RECORDS FOR THE EXERCISE section start
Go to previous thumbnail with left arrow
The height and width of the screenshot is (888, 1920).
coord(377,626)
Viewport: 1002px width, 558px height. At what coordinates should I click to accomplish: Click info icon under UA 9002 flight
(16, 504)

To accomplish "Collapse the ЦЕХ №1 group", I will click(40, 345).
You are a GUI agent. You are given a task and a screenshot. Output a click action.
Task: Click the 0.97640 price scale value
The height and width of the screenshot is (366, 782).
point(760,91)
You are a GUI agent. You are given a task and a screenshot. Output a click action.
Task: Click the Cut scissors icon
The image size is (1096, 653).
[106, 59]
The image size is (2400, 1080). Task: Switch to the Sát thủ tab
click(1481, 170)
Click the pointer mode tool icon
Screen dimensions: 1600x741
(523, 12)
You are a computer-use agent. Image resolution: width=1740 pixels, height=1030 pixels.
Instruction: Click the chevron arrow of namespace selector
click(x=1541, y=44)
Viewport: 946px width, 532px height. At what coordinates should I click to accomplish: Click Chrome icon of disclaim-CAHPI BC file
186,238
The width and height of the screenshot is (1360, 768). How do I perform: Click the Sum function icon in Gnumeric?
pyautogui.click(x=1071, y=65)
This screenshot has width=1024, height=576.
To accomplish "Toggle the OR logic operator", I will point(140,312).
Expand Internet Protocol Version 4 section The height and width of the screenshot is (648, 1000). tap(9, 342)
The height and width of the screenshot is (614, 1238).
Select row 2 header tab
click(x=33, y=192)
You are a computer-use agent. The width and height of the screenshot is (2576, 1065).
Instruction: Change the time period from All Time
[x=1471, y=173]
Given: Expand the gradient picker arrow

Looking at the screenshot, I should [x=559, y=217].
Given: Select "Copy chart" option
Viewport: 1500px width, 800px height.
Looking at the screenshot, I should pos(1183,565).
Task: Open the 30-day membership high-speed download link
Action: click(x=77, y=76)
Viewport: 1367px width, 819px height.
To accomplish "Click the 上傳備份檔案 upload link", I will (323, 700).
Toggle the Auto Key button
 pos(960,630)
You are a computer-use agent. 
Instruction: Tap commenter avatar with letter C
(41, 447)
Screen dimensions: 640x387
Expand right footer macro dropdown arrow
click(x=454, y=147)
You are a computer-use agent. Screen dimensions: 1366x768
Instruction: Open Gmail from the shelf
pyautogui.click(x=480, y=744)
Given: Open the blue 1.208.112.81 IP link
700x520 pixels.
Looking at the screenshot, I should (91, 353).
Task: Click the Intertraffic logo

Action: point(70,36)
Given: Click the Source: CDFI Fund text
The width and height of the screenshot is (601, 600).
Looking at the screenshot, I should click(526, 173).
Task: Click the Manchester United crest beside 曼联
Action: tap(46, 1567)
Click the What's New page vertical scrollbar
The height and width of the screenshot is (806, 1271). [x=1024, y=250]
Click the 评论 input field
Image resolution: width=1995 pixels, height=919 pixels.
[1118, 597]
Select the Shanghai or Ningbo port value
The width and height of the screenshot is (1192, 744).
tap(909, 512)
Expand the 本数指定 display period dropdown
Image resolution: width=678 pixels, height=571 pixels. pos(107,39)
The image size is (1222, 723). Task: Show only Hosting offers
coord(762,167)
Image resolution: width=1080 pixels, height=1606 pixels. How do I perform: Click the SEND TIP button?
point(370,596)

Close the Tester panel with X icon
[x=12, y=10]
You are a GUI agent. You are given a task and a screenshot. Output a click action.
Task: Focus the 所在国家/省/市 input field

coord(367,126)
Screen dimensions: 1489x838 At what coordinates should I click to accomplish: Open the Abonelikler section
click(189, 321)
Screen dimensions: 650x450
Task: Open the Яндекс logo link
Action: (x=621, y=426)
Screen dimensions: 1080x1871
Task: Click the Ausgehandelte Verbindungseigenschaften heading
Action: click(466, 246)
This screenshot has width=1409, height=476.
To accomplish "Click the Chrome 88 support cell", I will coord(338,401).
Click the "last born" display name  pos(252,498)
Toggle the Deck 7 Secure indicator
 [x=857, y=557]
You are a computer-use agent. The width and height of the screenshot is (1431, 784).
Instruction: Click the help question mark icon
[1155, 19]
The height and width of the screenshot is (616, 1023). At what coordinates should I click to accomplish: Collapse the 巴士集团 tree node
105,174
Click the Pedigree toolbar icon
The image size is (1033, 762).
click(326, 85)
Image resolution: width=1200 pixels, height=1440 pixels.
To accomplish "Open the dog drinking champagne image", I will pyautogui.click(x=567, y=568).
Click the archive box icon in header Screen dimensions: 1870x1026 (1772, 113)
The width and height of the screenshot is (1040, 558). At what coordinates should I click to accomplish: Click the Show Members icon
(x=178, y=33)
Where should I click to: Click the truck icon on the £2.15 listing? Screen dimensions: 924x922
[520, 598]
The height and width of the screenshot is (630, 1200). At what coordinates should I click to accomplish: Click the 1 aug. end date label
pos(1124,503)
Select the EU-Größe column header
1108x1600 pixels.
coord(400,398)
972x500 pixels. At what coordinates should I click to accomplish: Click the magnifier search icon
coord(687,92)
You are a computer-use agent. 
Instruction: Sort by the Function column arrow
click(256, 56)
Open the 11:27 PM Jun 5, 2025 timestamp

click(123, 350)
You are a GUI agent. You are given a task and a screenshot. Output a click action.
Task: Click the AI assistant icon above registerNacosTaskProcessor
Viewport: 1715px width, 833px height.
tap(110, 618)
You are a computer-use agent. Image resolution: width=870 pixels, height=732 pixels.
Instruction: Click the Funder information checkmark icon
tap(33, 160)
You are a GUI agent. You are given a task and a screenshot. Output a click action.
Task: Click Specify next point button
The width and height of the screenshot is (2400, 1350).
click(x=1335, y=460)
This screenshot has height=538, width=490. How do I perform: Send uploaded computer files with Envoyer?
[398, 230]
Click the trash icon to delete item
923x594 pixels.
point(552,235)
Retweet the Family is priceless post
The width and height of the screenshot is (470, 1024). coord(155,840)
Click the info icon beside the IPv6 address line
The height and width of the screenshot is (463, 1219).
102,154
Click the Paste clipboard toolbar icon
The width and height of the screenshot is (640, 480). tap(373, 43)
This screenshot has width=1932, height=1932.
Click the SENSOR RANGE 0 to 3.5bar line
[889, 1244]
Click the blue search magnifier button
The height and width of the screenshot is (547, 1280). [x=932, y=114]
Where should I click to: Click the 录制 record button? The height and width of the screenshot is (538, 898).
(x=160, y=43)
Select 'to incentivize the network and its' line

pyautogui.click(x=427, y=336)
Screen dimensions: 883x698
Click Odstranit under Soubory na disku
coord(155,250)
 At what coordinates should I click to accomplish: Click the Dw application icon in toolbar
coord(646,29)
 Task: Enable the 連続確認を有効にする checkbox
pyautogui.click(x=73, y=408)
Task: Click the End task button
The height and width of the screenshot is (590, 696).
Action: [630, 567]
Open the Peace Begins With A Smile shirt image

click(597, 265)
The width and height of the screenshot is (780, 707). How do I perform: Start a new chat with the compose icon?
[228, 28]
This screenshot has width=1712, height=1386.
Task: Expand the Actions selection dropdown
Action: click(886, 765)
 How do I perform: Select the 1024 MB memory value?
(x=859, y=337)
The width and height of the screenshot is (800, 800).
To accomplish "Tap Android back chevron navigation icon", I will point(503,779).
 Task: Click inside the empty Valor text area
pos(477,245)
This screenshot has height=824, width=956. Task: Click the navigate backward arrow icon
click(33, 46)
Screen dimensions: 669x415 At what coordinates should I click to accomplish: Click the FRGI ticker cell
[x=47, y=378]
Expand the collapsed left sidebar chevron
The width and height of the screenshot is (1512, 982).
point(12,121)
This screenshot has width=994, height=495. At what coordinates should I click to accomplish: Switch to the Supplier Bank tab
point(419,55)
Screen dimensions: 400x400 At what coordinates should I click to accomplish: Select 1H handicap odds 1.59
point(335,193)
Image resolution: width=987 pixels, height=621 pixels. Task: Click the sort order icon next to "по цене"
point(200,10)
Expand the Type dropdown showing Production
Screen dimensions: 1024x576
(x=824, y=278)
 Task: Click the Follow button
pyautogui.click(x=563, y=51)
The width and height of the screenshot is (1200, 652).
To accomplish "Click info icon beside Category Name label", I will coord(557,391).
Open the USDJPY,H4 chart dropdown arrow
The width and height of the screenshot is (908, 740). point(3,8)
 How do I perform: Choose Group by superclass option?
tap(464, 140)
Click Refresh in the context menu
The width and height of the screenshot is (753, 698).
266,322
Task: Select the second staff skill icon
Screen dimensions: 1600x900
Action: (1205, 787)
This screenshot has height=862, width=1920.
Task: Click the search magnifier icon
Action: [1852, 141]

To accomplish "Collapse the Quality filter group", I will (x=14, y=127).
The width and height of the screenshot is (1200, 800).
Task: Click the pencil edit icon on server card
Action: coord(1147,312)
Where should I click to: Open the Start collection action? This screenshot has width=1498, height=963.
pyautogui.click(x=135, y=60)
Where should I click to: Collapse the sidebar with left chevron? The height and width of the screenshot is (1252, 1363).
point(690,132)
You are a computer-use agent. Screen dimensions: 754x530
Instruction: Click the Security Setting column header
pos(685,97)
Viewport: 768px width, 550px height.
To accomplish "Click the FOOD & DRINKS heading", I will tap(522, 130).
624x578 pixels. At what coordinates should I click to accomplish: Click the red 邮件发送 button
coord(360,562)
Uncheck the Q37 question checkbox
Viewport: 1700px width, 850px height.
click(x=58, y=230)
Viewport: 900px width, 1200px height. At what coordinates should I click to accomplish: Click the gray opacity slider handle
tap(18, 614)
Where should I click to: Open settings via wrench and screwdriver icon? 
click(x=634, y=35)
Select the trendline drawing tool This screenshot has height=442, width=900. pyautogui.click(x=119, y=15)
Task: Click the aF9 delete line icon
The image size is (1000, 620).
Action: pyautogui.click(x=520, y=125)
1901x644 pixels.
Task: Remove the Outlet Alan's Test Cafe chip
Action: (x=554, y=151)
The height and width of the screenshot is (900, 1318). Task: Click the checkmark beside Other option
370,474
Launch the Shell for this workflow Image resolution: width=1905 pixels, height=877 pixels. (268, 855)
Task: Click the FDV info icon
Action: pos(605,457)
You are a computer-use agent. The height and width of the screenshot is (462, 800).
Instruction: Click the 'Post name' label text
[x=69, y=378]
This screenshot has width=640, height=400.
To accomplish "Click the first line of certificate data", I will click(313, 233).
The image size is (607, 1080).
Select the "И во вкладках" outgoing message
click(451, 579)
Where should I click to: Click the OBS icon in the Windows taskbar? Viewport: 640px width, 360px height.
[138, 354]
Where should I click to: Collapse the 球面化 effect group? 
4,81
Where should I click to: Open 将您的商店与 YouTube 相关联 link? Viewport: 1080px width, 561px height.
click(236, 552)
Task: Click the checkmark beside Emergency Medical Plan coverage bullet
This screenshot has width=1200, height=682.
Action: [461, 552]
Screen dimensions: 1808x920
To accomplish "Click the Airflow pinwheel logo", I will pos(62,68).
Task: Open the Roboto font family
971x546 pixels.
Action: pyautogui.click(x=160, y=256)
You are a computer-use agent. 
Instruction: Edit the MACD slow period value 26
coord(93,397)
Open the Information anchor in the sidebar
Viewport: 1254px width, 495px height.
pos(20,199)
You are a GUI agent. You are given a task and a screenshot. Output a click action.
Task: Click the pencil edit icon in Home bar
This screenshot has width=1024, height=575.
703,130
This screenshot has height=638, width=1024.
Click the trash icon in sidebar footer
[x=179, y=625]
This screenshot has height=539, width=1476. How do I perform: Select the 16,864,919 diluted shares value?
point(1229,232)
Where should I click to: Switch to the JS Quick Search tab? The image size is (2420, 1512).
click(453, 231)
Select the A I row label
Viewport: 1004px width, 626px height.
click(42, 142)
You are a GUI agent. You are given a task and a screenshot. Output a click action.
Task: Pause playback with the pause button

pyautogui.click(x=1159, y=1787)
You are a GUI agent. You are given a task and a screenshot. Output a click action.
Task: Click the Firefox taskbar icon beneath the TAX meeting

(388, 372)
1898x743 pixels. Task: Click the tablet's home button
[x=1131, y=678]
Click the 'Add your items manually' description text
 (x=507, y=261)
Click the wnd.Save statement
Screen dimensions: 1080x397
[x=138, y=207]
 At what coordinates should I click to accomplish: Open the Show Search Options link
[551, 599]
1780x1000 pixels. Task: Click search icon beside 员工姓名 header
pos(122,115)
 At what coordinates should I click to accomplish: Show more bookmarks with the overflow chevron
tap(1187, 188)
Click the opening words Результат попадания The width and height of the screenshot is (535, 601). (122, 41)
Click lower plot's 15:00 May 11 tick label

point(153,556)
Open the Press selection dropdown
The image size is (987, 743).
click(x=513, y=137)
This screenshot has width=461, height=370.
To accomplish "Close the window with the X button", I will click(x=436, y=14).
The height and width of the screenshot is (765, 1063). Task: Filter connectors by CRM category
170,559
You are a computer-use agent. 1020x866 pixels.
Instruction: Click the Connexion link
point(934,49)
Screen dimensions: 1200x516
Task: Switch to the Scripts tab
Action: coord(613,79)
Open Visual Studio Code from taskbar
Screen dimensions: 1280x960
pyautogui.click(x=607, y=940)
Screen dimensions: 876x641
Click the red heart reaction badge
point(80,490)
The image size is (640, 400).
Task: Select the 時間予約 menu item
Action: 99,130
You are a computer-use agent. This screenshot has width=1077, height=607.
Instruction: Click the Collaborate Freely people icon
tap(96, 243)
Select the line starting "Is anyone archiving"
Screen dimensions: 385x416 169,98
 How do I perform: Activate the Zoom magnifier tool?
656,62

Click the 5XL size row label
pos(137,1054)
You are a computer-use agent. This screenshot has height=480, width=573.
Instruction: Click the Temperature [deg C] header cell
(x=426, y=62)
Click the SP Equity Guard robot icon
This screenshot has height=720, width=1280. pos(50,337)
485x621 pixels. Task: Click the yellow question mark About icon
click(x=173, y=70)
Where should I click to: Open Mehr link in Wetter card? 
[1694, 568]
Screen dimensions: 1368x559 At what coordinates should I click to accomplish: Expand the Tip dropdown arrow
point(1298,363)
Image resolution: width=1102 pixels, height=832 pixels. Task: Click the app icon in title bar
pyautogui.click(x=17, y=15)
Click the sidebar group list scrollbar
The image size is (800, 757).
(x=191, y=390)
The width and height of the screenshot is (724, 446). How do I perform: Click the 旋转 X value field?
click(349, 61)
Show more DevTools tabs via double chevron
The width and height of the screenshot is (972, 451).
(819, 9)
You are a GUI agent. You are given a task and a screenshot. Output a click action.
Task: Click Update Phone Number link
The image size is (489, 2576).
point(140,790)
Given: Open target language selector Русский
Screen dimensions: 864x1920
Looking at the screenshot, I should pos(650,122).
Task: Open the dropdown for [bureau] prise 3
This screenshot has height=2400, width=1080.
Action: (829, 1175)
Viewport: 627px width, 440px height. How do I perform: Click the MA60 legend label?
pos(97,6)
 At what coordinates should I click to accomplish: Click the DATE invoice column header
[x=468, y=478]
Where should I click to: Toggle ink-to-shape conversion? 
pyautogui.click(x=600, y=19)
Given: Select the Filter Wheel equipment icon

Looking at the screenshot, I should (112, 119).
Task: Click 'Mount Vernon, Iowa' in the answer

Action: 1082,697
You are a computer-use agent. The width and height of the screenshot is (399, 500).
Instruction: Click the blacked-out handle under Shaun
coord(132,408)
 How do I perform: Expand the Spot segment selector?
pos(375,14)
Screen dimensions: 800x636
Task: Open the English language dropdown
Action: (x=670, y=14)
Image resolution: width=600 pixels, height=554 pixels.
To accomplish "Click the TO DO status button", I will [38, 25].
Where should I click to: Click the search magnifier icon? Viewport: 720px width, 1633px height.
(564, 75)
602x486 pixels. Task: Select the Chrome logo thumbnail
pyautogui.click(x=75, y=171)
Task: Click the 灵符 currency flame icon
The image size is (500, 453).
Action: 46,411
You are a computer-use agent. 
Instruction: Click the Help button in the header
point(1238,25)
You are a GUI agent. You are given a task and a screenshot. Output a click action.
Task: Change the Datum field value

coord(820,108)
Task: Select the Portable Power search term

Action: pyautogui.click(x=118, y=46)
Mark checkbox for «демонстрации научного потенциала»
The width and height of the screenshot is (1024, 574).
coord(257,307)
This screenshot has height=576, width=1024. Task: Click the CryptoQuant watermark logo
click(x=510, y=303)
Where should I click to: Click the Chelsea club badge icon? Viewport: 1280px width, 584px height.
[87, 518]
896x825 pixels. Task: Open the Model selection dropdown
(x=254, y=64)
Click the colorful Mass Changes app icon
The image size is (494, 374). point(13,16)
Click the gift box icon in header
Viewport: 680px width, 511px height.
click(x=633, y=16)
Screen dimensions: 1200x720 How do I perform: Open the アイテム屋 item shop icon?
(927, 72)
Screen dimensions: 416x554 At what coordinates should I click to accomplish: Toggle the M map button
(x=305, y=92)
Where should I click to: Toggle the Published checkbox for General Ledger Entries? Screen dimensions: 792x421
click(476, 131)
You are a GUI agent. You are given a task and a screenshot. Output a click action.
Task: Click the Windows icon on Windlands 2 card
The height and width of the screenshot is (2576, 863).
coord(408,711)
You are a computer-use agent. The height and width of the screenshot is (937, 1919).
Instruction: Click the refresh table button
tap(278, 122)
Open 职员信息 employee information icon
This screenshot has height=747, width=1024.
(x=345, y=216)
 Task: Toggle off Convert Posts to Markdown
RECORDS FOR THE EXERCISE section end
Check each line of the entries for "delete" and copy those that have it.

Click the trash icon to delete item
Task: Click the aF9 delete line icon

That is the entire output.